1 Eine (bessere?) Welt ohne Gott

Wer nicht glaubt, wird selig

Unheilige Allianzen

Die Übel in der Welt und die Gleichgültigkeit Gottes

Vom Nutzen des Unglaubens

2 Wie deuten Atheisten das Leben?

Was ist Leben?

Evolution und die Natur des Lebens

Evolution – kein Fortschritt

Der Mensch – ein (Un-)Glückstreffer der Evolution

3 Die Moral der Atheisten

Vom Wesen der (Un-)Moral

Egoisten leben besser

Ich und der Andere

Warum Atheisten also trotzdem moralisch sind

4 Sinnvolles Leben in einer gottlosen Welt

Ein Verdacht: Das Universum ist sinnlos

Der Sinn in uns selbst

Evolution und die Leichtigkeit des Seins

Glück und Freude in einer sinnlosen Welt

5 Wie begegnen Atheisten dem Tod?

Die unerbittlichen Grenzen des Daseins

Die Banalität des Sterbens

Leben und sterben lassen

Ein Plädoyer für das Diesseits

Epilog: Menschsein (Mensch sein) in einer gottlosen Welt

Glossar

Literaturverzeichnis

Abbildungen

Personen- und Sachregister

Vorwort

Sind Atheisten schlechte Menschen, unmoralisch und ohne Gewissen? Müssen sie nicht an ihrem Dasein verzweifeln, das ihnen keinerlei Halt an »höhere Mächte« bietet, keine Hoffnung auf ein »ewiges Leben« erlaubt? Weder das eine noch das andere ist der Fall. So wie der Glaube an Gott keine Garantie für moralisch richtiges Handeln darstellt, so führt der Unglaube keineswegs zwingend zur Unmoral. Atheisten sind im Allgemeinen Humanisten. Während im Namen Gottes schon beispiellose Gräueltaten gegen die Menschlichkeit verübt wurden, wird ein Atheist weder sich selbst noch andere Menschen einem »höheren Wesen« zu opfern bereit sein. Damit ist nicht gesagt, dass Atheisten automatisch die besseren Menschen sind. Aber als Humanisten sind sie dem Menschen verpflichtet – und nicht den von manchen Menschen ersonnenen Göttern. Nicht alle Ungläubigen sind Humanisten, das ist klar. Massenmörder gab und gibt es unter Gläubigen wie unter Ungläubigen. Menschen haben anderen Menschen mit oder ohne Gott schon unsägliches Leid zugefügt; sein Glaube an Gott hat manchen nicht vor barbarischen Handlungen bewahrt, sondern diese oft sogar begünstigt.

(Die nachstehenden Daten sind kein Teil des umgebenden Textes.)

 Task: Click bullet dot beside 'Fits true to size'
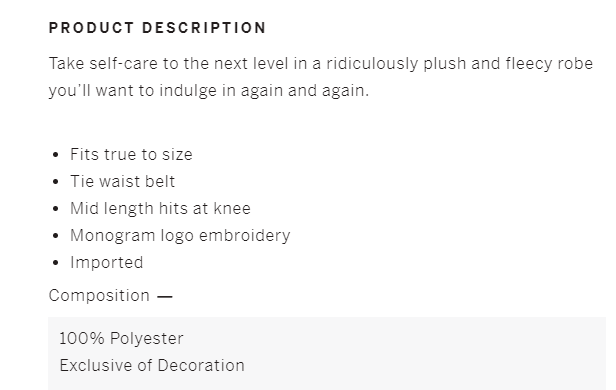click(55, 155)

Mit »Atheismus« ist grundsätzlich die Leugnung der Existenz eines höheren Wesens – eines Gottes oder mehrerer Götter – gemeint. Er kann kämpferisch auftreten, als Versuch, Menschen von ihrem Glauben abzubringen (was allerdings nur unter bestimmten ideologischen Rahmenbedingungen auch Gewaltanwendung zulässt); oder auch in zurückhaltend nobler Form, als Angebot, ein Leben ohne Gott zu bedenken, zu erkennen, dass ein allein dem Diesseits gewidmetes Leben durchaus sinnvoll gestaltet und ohne schlechtes Gewissen gelebt werden kann.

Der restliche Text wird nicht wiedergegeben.